Retail and commercial real estate almost never means one location. It means a portfolio of properties, each with its own tenants, its own trade area, its own local personality. Here is what actually works when you have to give every one of them a distinct voice without a distinct team for each.
Why the “mall marketing” template fails
We ran social for Centennial Real Estate across nine separate shopping centers simultaneously — each with a unique tenant mix, demographic, and community. The instinct with a portfolio like that is to build one content template and swap the logo. It does not work. A center in Texas does not speak the way a center in Southern California does. The tenants are different, the events are different, the local culture is different. A shared template flattens all of that into a voice that belongs to no one.
The generic mall-marketing playbook is the single most common reason multi-property social underperforms. Shoppers can tell when a feed is run from a spreadsheet three states away.
Distinct voice per property, shared system underneath
The answer is not “hire nine teams.” It is to separate the two things that actually differ from the things that do not. What differs: each property’s tenants, events, community, and tone. What can be shared: the workflow, the reporting standard, the content cadence, the approval process.
For Centennial we built individualized content strategies for each property — reflecting its specific tenants, events, and community — on top of scalable workflows that made nine-account management feasible with a small team. Each center’s presence felt genuinely local; the operation behind it was centralized and efficient. That is the whole trick: local on the surface, systematized underneath.

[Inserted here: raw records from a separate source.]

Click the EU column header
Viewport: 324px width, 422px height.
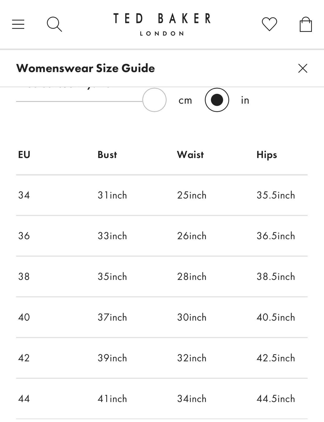point(24,155)
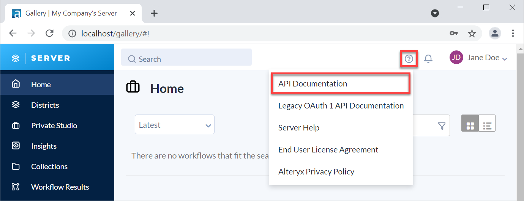Click the Gallery Search field

click(x=186, y=59)

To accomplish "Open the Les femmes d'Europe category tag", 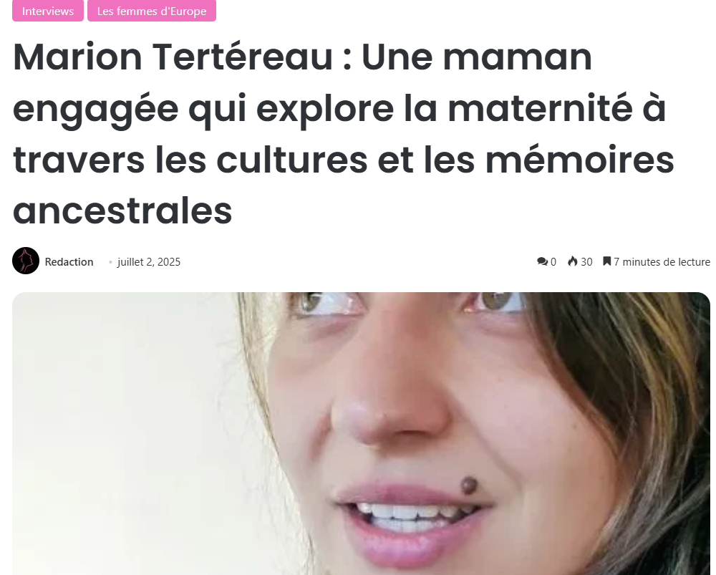I will coord(152,11).
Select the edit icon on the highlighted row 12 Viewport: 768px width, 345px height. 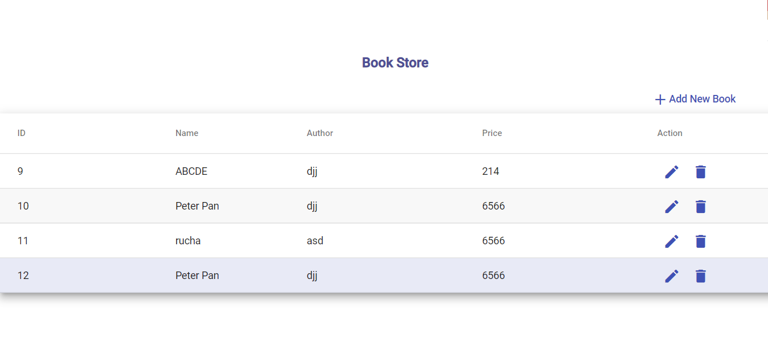[672, 276]
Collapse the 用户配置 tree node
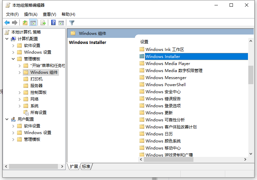This screenshot has width=257, height=180. (x=7, y=119)
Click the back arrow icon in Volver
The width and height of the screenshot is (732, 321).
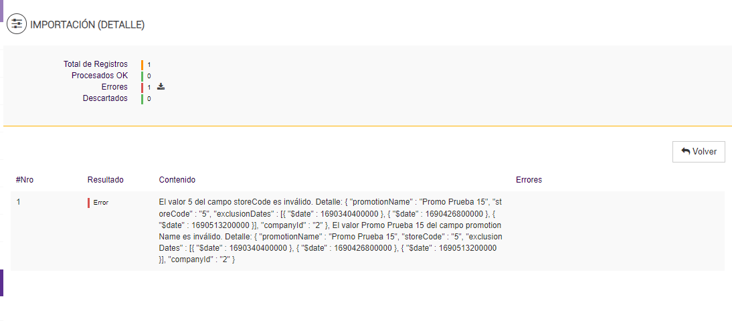tap(685, 152)
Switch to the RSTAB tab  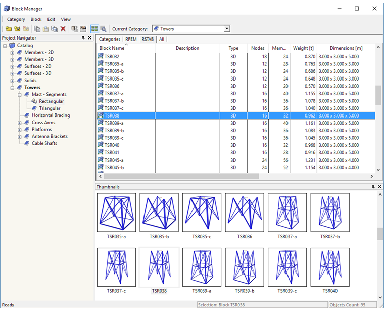pos(148,39)
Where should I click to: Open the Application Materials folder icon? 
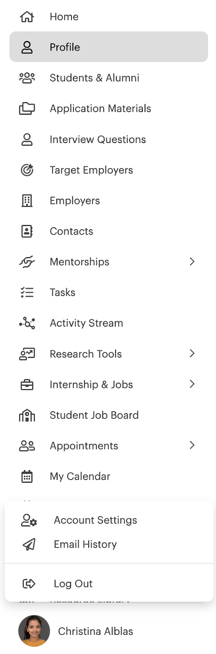coord(27,108)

What multi-property real estate social actually needs
- A trade-area voice, not a corporate one. Each property should sound like it belongs to its neighborhood — its tenants, its events, its regulars — not like a regional marketing department.
- Systems-first execution. If managing property #9 is nine times the work of property #1, the model is broken. Workflows and templates for the repeatable parts free up attention for the parts that must be local.

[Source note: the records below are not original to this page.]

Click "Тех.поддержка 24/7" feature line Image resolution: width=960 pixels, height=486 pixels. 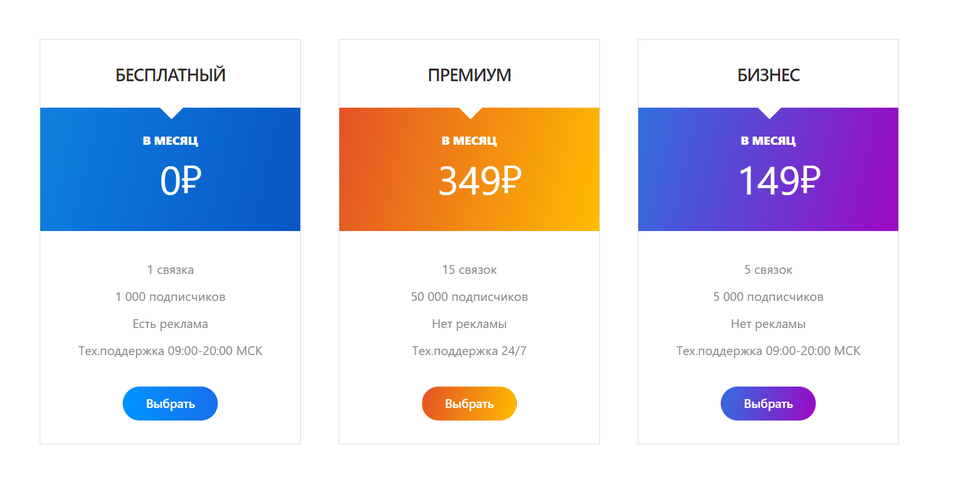470,351
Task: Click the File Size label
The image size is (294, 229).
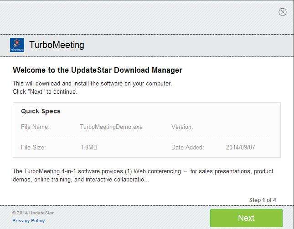Action: [33, 148]
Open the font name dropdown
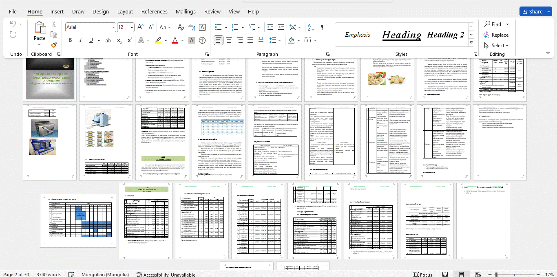This screenshot has width=557, height=277. (x=113, y=27)
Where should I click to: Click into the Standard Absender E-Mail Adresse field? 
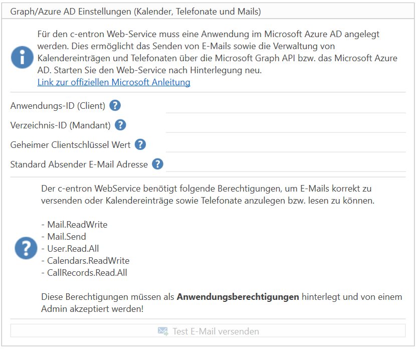point(285,164)
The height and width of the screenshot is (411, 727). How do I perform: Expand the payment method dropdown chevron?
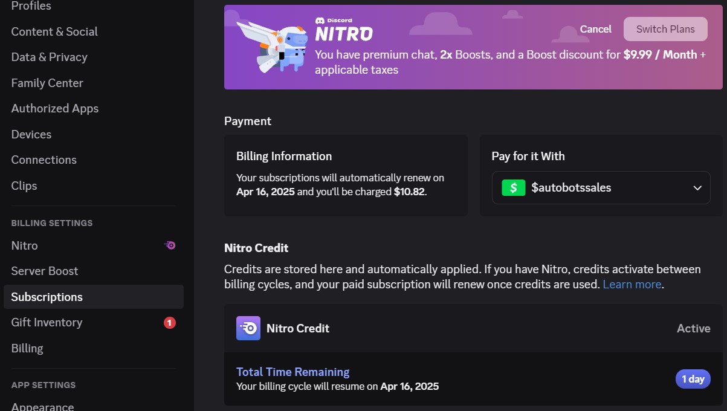point(697,188)
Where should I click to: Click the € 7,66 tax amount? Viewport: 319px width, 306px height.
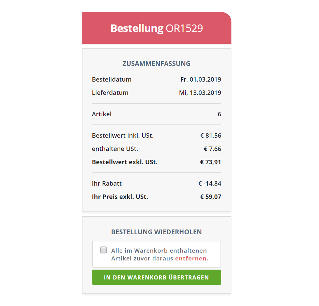pyautogui.click(x=212, y=149)
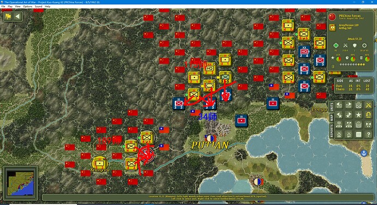
Task: Open the question mark help button
Action: [368, 135]
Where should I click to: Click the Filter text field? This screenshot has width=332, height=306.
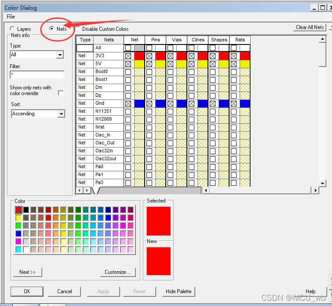click(x=37, y=75)

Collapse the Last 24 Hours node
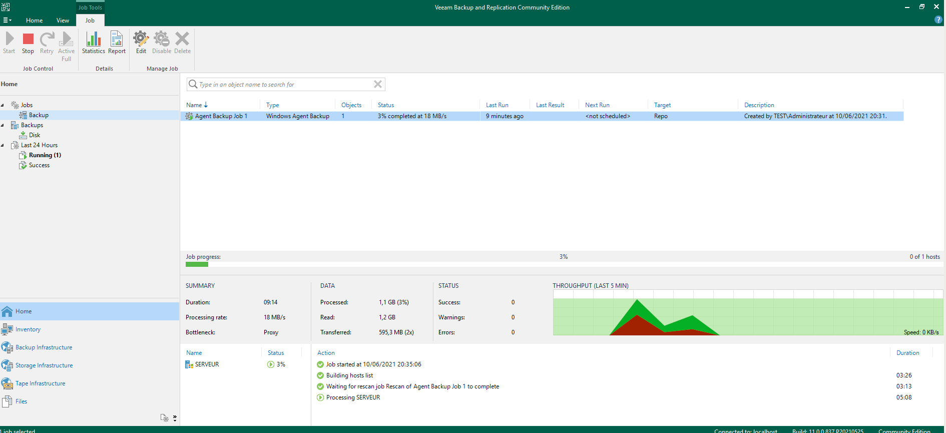[x=3, y=145]
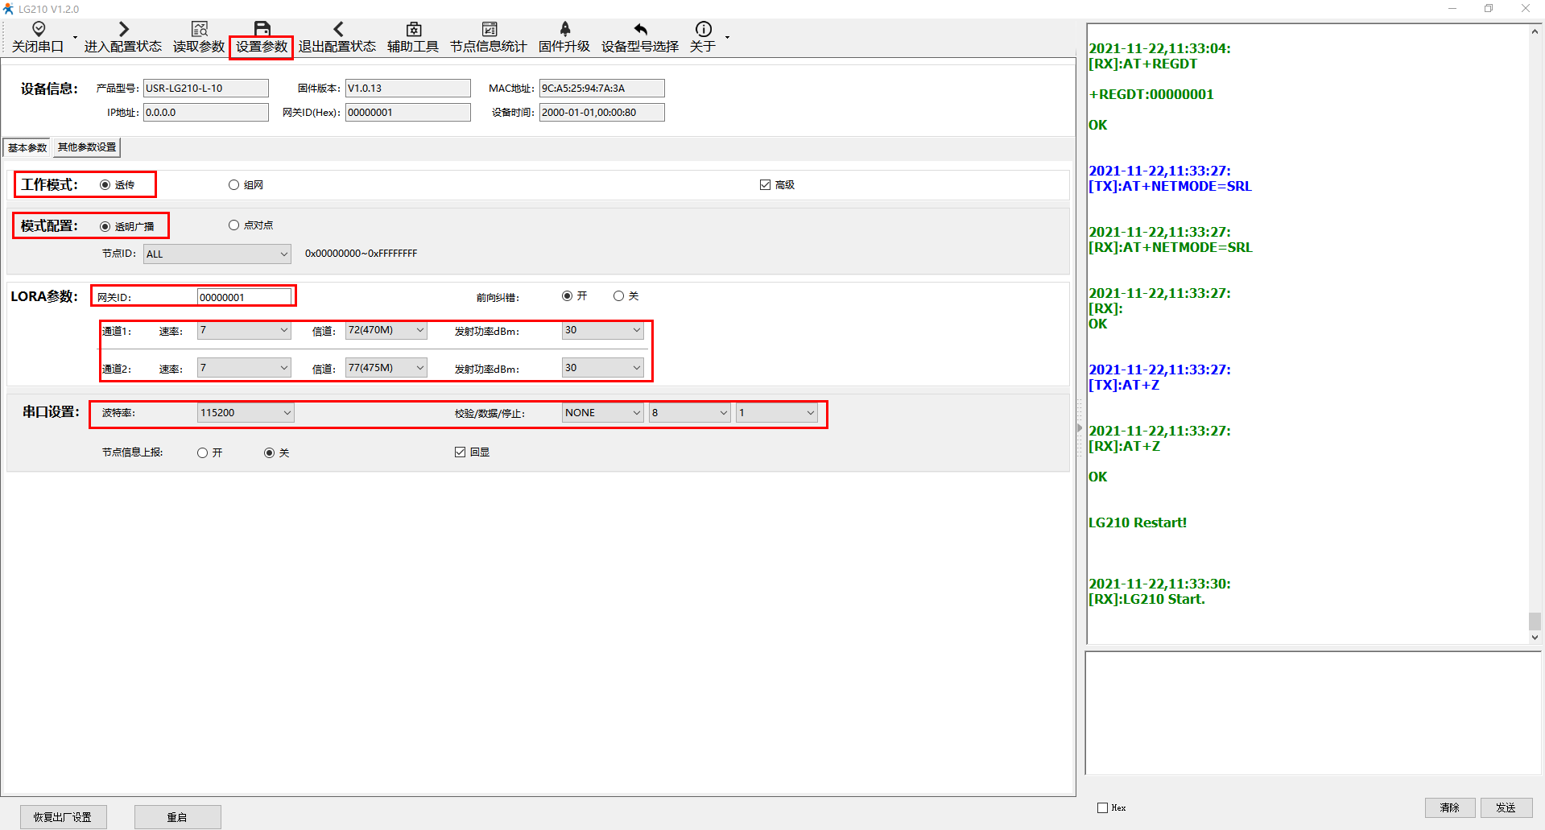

- Centralized reporting. Ownership does not want nine dashboards. It wants to know the portfolio is moving, with the ability to drill into any single property.

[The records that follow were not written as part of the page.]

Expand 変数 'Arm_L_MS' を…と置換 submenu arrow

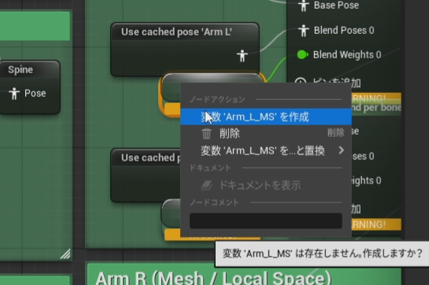click(x=341, y=150)
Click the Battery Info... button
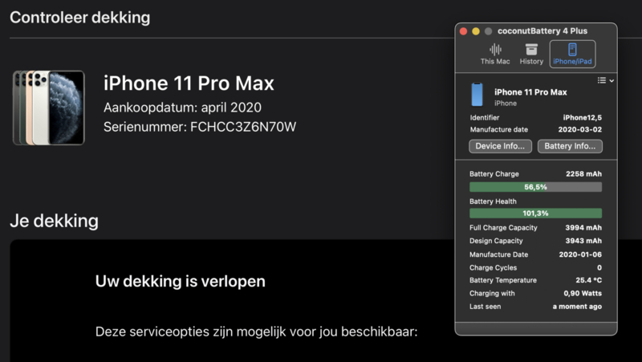This screenshot has width=642, height=362. pyautogui.click(x=570, y=146)
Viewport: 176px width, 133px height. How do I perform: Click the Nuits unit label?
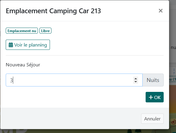153,80
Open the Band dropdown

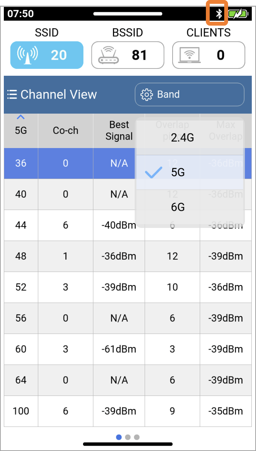189,94
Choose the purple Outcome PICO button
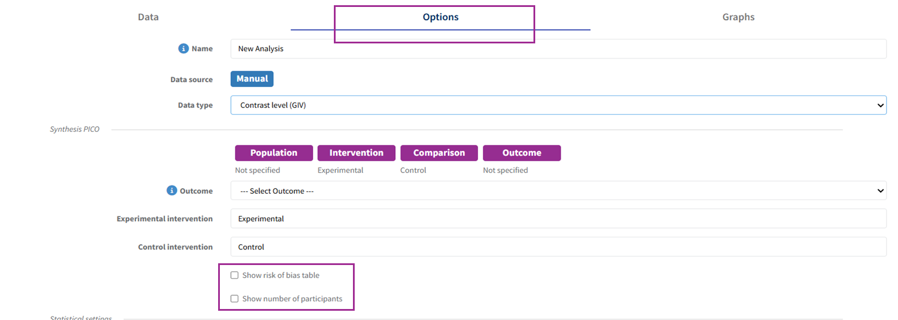The height and width of the screenshot is (320, 898). click(521, 153)
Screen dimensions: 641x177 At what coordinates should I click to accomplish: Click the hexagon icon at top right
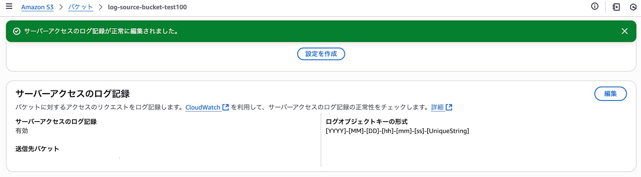click(633, 7)
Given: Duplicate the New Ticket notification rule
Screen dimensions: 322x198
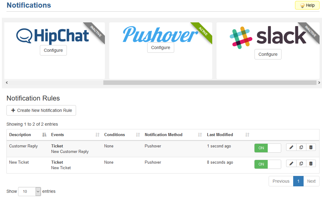Looking at the screenshot, I should tap(301, 164).
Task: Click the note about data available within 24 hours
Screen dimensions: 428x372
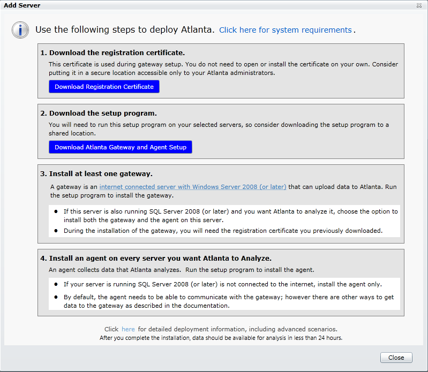Action: (x=221, y=338)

How to vet an agency for a property portfolio
Ask one question: can they show multi-property work that actually ran — not a single-location case study with a promise to scale? Managing one great account proves nothing about managing nine. The Centennial engagement became our template for every subsequent multi-property client, because proving the model at nine properties is what tells you it holds at scale.
We have run social since 2008 for 222+ brands, and multi-location portfolios are where systems-first execution earns its keep.
Managing social across a property portfolio? See how we approach real estate → or start a conversation →
Can one agency run social media for multiple properties at once?
Yes, and for a portfolio it is usually better than splitting the work across teams. We ran nine shopping centers for Centennial Real Estate simultaneously, giving each a distinct local voice while managing all nine through shared workflows and centralized reporting with a small team.
Why does each property need its own social strategy?
Each property has a different tenant mix, demographic, and local community — a center in Texas does not speak the way one in Southern California does. A single shared template flattens those differences into a generic voice that shoppers recognize as impersonal, which undercuts the local relevance that drives foot traffic.
How do you manage social for many properties without a huge team?
By separating what must be local (each property’s tenants, events, and tone) from what can be systematized (workflow, cadence, reporting standards). Individualized content strategies sit on top of scalable workflows, so adding properties does not multiply the workload one-for-one.